安倍政権では「一億総活躍」の掛け声のもとで、女性や高齢者の活躍を推進。時代の流れを受けて、女性活躍に本腰を入れる企業も増えてきました。ただ、女性活躍を急速に進めたことで思わぬ「困った状況」も起きています。そんな企業にスポットを当ててみました。この領域に詳しい業界ウオッチャーの意見をもとにした「チェックリスト」つきです。

*『辞めたくても、辞められない!』(廣済堂新書)、『2016年 残業代がゼロになる』(光文社)など、労務問題の真相をよく知る溝上憲文さんからの情報で構成

みんな「用もないのに帰らない」わけではない

そもそも、なぜ日本人は休みを取らずに長く働くのでしょうか。

ありがちな理由に、「上司の顔色を見て」「そのほうが評価されるから」などが挙げられます。こうした話が広まっているから、「本当は必要もないのに長く会社にいる」というイメージがつきがちですね。

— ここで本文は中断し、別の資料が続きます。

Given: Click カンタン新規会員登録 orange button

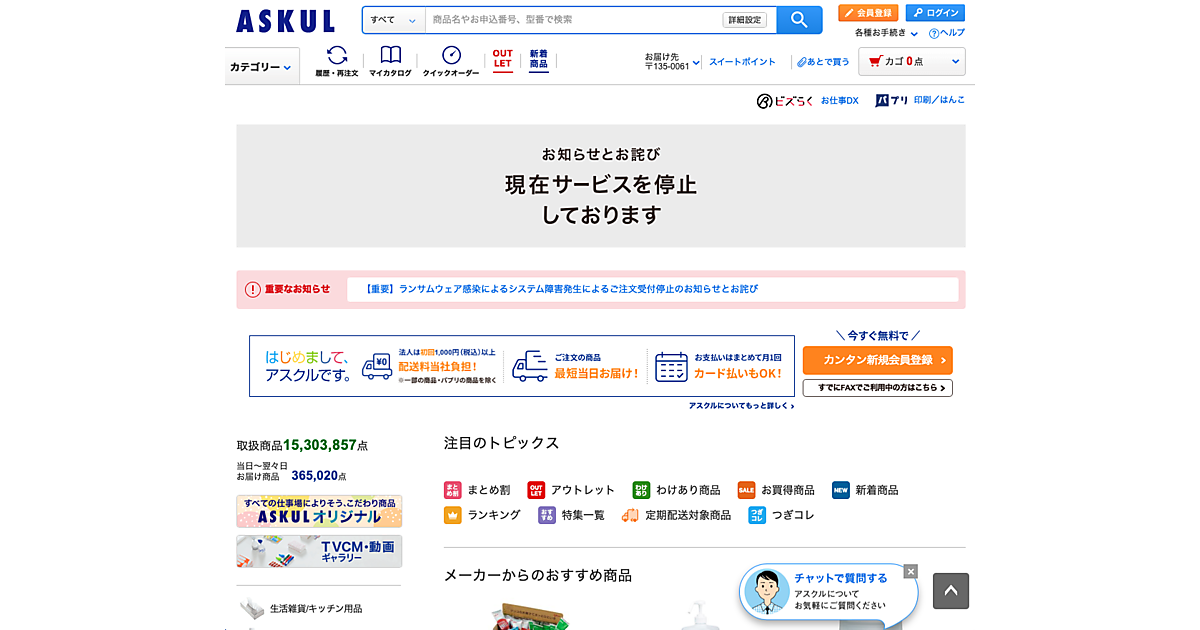Looking at the screenshot, I should click(x=877, y=360).
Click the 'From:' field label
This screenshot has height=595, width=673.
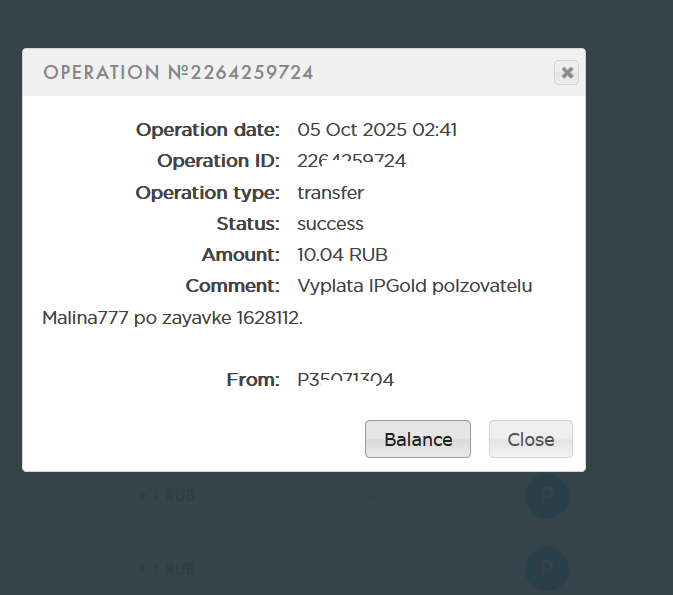point(253,379)
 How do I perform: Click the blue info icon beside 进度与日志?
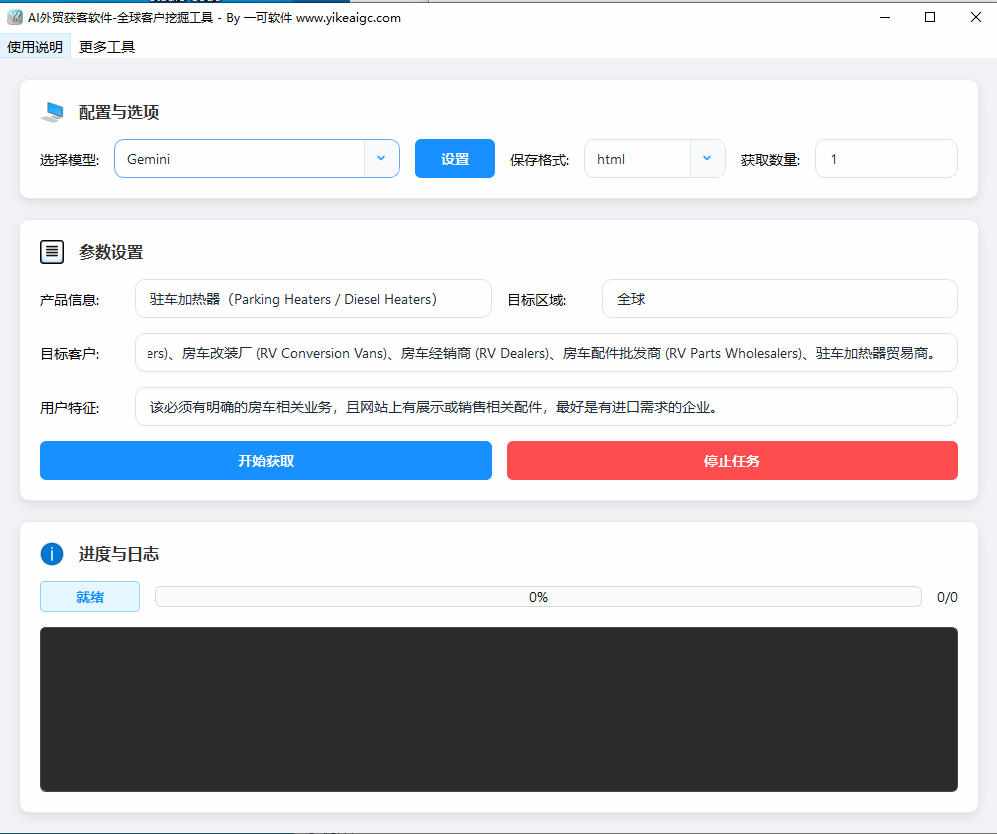coord(52,553)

だから、本気になれば時短などいくらでもできる、と会社のトップは考えてしまうのです。

ところが現実は全く異なります。奈良県が県内を広く調査した結果わかった残業の理由は、第1位が「仕事が多い」で全体の56%、2位は「人手が足りない」で34%。対して「周囲を気にする」はたった5%、「評価を上げたい」は0.1%しかありませんでした。

つまり、仕事が多くて人手不足だから、日本人は長く働いている。こんな状態では、時短は簡単には進められそうにありませんね。

過半数の人がサービス残業している現実

一方で同調査では、もう一つの真実も明らかにしています。調査対象の半数以上の人が、なんとサービス残業をしていると答えたのです。

仕事が多くて、人手も足りないのに、時短を進めるとその解は、「サービス残業が増える」になってしまいます。数字が改善した裏に、そんなトリックがあるという声が多々上がっています。